JONESBORO — A sheriff’s candidate facing a 37-count felony indictment for alleged criminal activity related to his previous term in office has apparently garnered enough votes Tuesday to challenge the incumbent to a runoff.
At press time, with 58 of 60 precincts reporting, none of the eight candidates vying for sheriff had enough votes to claim victory but preliminary numbers put Sheriff Kem Kimbrough in a run-off with former Sheriff Victor Hill. Hill faces years in prison if convicted on charges that include theft by taking, lying, racketeering, violation of oath of office and influencing a witness.
Kimbrough was hopeful late Tuesday night that he can avoid a run-off once all the votes are tallied.
“I think the results tonight show the majority of the people of Clayton County recognize the work we’re doing,” he said. “We’re close to carrying this off without a run-off. If not, we’ll be able to pull it off with a run-off.”
Kimbrough said he is surprised at the votes Hill generated.
“His litany of misdeeds is long and, I thought, well-known,” said Kimbrough. “For the people of Clayton County to disregard that and accept his fluff without substance is disheartening.”
Kimbrough said he is thankful to his supporters.
“That’s why I do what I do,” he said. “I put this in their hands.”
As Hill left Clayton County Superior Court in January after learning he’d been indicted, he vowed to campaign for a second term.
“All I am going to say is I am still running for sheriff,” he said at the time.
Hill could not be reached for comment Tuesday night.
At press time, Kimbrough had 42.18 percent of the vote against Hill’s 37.76 percent. Tina Daniel was in third place with 12.92 percent, followed by Jon Antoine with 1.93 percent; Ricky Redding with 1.54 percent; Lawrence Ethridge with 1.48 percent; Rica Wright with 1.29 percent and Dreq Newsome with .9 percent.

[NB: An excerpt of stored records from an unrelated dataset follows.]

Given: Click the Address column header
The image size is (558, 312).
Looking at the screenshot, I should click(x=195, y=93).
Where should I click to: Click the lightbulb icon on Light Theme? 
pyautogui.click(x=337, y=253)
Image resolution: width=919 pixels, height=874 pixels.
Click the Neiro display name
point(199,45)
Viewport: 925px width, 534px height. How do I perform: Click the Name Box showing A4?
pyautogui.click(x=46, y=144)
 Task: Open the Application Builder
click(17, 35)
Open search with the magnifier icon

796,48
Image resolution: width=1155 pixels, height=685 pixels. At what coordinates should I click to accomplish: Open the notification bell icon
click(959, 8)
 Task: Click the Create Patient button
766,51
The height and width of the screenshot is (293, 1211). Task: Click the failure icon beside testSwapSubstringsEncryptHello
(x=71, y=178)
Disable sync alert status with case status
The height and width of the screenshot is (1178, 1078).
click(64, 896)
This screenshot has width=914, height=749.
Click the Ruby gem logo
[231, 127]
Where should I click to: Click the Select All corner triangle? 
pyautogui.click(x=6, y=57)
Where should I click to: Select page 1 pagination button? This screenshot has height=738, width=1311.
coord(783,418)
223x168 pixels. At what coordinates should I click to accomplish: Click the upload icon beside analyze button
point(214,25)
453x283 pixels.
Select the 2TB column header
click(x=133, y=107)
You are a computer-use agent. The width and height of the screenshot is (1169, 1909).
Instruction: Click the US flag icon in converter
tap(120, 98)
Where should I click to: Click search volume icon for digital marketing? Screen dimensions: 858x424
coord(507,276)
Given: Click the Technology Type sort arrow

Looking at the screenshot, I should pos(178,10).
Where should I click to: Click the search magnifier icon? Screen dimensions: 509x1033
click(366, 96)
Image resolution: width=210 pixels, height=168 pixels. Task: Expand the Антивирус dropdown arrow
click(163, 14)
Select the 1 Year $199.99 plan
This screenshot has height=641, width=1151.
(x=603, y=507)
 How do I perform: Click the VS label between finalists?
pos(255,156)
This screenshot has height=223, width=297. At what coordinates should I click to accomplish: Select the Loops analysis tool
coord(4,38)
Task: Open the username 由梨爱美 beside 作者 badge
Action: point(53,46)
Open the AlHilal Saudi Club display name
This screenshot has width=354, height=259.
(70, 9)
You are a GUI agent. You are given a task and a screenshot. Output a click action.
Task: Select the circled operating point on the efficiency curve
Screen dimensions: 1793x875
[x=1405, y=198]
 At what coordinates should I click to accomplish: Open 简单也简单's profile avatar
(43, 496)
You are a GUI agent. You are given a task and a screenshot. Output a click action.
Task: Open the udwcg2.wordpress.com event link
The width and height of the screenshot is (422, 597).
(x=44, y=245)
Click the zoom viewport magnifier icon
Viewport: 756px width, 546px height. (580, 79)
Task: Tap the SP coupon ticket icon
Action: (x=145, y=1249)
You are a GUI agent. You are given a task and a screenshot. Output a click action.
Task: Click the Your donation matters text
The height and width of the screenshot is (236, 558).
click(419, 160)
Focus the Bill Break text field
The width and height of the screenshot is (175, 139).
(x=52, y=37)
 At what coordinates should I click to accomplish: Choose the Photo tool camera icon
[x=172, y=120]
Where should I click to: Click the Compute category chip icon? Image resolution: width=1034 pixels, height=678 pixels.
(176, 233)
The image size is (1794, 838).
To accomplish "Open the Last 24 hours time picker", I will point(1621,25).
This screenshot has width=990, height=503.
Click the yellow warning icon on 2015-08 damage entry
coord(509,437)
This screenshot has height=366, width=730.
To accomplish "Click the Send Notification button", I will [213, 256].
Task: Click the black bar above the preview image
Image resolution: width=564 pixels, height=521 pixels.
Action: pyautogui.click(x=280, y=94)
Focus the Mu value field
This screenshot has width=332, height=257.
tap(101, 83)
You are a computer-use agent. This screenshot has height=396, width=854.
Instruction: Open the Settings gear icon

To avoid a run-off, a candidate must win 50 percent of the vote plus one.
The 51-page indictment details the charges against Hill that date back to 2007 but include allegations as recently as last summer. Special prosecutor Layla Zon of the Alcovy Circuit, presented evidence that Hill ran the sheriff’s office as an “enterprise” engaged in a pattern of racketeering activity.
Hill is accused of using campaign funds for his personal use. Specifically, Hill is charged with paying Naomi Nash $15,000 from his campaign account purportedly for her services as his campaign manager. But prosecutors allege that most of the money was returned to Hill after the funds were deposited and then withdrawn from Nash’s personal account. The indictment alleges he took $22,000 in campaign funds from Aug. 14, 2008, to Nov. 17, 2008.
On his first day in office, Hill fired 27 deputies, posting armed snipers on the roof of the courthouse to counteract any violence. The deputies sued and collected a multi-million dollar settlement. They were also rehired.
When Hill was indicted, Kimbrough blasted him for allegedly exploiting the sheriff’s office.
“Somewhere along the road, he lost himself and he lost perspective in terms of being in a law enforcement agency,” said Kimbrough in January. “He operated the sheriff’s office for his own gain, for personal and political ends. If anyone has exploited the sheriff’s office, Victor Hill has.”